Rivera feels the same. The play has changed significantly since it was first read at a Summerworks workshop last year. It began as a more closely autobiographical piece, but as Rivera grew in confidence as a writer, she says she grew more playful, adding more jokes to the script and making it less abstract. Like the Shehori Brothers, Rivera instinctively understood that she wanted to avoid the hoarier elements of the one-person show style.
“Summerworks was the most embarrassing experience I’ve ever had in my life,” she says. “But I slowly understood that for a personal piece to become theatrical, it has to have some distance from your real life. I don’t like when people put their tragedy in my face. It becomes almost masturbatory. I like to see fiction. I like to be detached. And I like to feel moved by being detached.”

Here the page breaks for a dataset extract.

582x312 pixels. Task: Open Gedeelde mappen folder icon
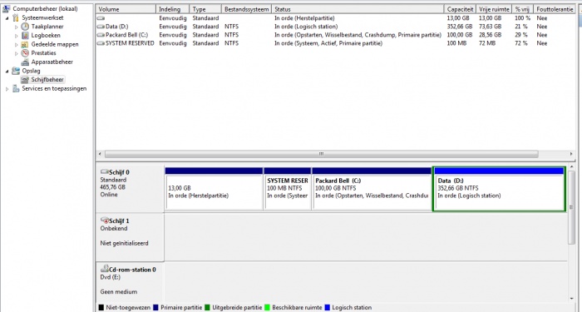pyautogui.click(x=25, y=44)

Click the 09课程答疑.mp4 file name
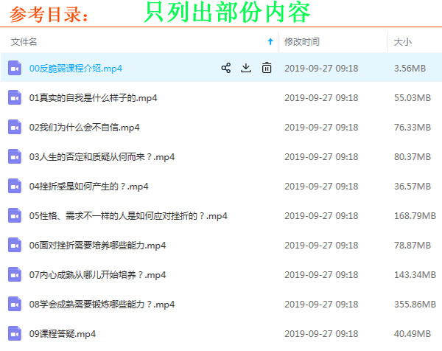pos(62,333)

The Shehoris aren’t just targeting one-woman shows. They pretty much hate a lot of one-man shows, too. One sequence in One-Woman Show perfectly skewers the misogynistic shtick-iness of certain male performers. “One-man shows really irk me,” says Steven. “Men who do that shtick where they’re like, ‘Women are like this, but dudes are like this, and why won’t women cut us some slack?’ That whole thing of pitting men against women drives me bonkers. It’s so hackneyed. So we’re making fun of that as well.”
The Shehoris do have some positive things to say about one-person shows: at least they’re not six-person shows. “We once did a show with a cast of six,” Daniel says. “The cast were great, but the process was a nightmare. Trying to get the cast together to rehearse at the same time was impossible. Since then, we’ve done two shows, both with one actor each. That wasn’t a coincidence.”
In fact, the company almost missed out on performing One-Woman Show altogether. The show was written in 2007, and the trio were ready to perform it that year, but didn’t get a spot on the Fringe lottery. “This year, we almost forget to enter the lottery at all,” says Timpano. “It was 9 o’clock, the night before the deadline and we were all drinking in the Diesel Playhouse bar when I remembered it. I had to borrow a laptop off the bartender to submit our application.”
Timpano says their show was never intended to be cruel, but “parody without bite falls flat. As a performer who does comedy, I feel there are no sacred taboos.” Having said that, the Shehoris will be doing a careful test run of the show. They’ve invited several female actor friends to do a read-through of the script, and to offer some opinions about what to tweak and change before the performances begin this week.
“We’ll be watching how they approach the material differently from Marco,” says Daniel. “And we’ll see what we can steal from them.”